I know, I know.  I can already hear some of you screaming at your screen, “But you’ve never seen the fireworks in MY town!”  Or maybe you’re thinking I should see the fireworks in New York City put on by Macy’s or in Washington D.C. over all those historic monuments, or in Boston where they thought up the ridiculous idea of having a live symphony orchestra play music synchronized to the explosions.  You’re thinking, “Jerry, you shouldn’t make up your mind until you see THAT.”  Maybe you’re right, but I’m guessing that you’re not.  To me, fireworks are fireworks.

What I DO love about the fourth of July is the freedom that we’re celebrating.  I can do without the explosions.  Give me a good piece of cheesecake and I’ll be just as happy–no, happier.  What I DO love about it all is the fact that we’re stopping and remembering what makes this nation so great: freedom.  Freedom that allows me to speak my mind, even when its something you think is idiotic, like my view on fireworks.  Freedom that lets me write a blog like this to share my thoughts on anything under the sun.  Freedom that affords me the greatest privilege I have as an American citizen; the freedom to worship the God I love so desperately; the God of Abraham, Isaac, and Jacob.  The God who cares enough about me to save me by dying on a Roman cross in my place, all while I was still sinning against Him.  The God who right now is both on His throne in heaven AND residing within this frail, flawed, faulty, and often faithless jar of clay I am. 

So I think about freedom on this day of the year more than any other.  I think about both my grandfathers and my dad who served proudly, heroically, and honorably for this great country.  I owe to them and to all service men and women an unpayable debt of gratitude for their gift of freedom.  Before them, I remember those who fought and died in the Revolutionary War, and the great minds and hands the crafted the Declaration of Independence which is perhaps one of the greatest if not the greatest document in all of human history.  I think about them and my freedom and how we are connected.  I’m thankful to live where I do, to be who I am, and to know what I know.  I understand that to be an American is not just a lucky break for anyone born here or immigrated here.  It’s a solemn responsibility to live up to our ideals, to handle our freedom with care, and to make the most of every chance we have to improve ourselves, both individually and collectively.

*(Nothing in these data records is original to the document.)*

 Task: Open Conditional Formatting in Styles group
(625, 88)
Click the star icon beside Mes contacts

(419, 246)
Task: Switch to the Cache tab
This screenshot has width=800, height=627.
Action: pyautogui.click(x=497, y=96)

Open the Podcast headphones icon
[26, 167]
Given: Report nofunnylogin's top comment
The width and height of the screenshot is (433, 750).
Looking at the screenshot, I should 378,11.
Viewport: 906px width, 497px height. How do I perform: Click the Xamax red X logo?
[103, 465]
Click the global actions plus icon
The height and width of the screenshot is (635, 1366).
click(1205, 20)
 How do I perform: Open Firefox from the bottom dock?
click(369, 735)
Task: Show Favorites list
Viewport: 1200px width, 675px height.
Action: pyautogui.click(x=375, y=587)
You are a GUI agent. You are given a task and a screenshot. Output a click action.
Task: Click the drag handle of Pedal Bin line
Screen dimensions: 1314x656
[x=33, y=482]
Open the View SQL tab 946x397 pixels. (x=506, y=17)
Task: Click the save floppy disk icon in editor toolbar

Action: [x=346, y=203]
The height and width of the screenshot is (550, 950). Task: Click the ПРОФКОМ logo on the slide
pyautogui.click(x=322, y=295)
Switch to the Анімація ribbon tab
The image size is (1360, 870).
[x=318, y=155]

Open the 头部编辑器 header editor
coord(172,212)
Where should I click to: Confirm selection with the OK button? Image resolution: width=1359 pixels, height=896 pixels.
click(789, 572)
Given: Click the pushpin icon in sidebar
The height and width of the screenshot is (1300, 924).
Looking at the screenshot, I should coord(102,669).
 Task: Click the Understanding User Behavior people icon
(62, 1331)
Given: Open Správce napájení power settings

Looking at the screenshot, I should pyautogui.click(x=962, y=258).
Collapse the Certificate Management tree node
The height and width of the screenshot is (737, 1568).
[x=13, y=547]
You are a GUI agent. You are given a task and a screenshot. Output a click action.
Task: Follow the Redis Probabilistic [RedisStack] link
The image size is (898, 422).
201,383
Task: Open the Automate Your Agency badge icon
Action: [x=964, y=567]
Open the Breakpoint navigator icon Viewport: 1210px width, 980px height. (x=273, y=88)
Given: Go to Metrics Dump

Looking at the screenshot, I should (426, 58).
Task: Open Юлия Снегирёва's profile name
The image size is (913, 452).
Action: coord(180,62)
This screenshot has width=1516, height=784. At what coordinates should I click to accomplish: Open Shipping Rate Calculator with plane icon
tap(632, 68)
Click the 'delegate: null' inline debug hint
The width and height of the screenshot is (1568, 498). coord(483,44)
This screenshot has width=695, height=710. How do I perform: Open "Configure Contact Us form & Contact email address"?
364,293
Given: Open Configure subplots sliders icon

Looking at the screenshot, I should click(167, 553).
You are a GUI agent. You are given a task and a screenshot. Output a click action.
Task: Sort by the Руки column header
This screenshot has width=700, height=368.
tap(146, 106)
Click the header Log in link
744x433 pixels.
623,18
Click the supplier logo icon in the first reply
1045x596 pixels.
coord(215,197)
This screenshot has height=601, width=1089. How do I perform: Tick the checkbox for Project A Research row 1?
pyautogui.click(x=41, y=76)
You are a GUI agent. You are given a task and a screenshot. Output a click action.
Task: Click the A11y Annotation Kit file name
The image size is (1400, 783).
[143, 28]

As much as my mind has been on the idea of national freedoms today, I must admit that I am also in thought about the words of Jesus regarding freedom as well.  Jesus spoke those very well-known words in John 8:36: “So if the Son sets you free, you will be free indeed.”  Free from what, though?  What is Jesus referring to here?  Here are a few things…

1. Freedom from sin’s power.  As a willing recipient of God’s forgiveness and grace, I am also in the position of having been freed from sin’s grip and power.  I am now free NOT to sin.  I now have a choice.  I am no longer enslaved to the power of sin in my life any longer. 

2. Freedom from sin’s penalty.  Imagine yourself convicted and on death row.  Imagine your execution day quickly approaching.  Imagine waking up the morning of the day prescribed by the courts for your death.  Imagine hearing the sounds of the guards shoes as they approach your cell.  Imagine hearing the sound of the key slide into the lock of your cell door, turn, and release the bolt holding you in.  Imagine looking up to and hearing the guard tell you that you are free to go.  Your debt has been paid.  You are free. 

3.  Freedom from sin’s guilt.  Satan is a trash-picker.  He spends lots of time going through the trash of your past and bringing things back to your attention, even things God has forgiven you for.  He will keep you paralyzed in guilt and shame while Jesus only wants you to experience freedom.  Not only freedom from guilt, but freedom from having to pretend any longer.  Knowing that you are accepted by your Creator, you are set free from having to earn the acceptance of anyone else. 

There is much more to say, but I hope that this has encouraged to to live fully in the freedom that comes from Jesus Christ, the lover of your soul, the redeemer of your eternity, and the purchaser of your freedom.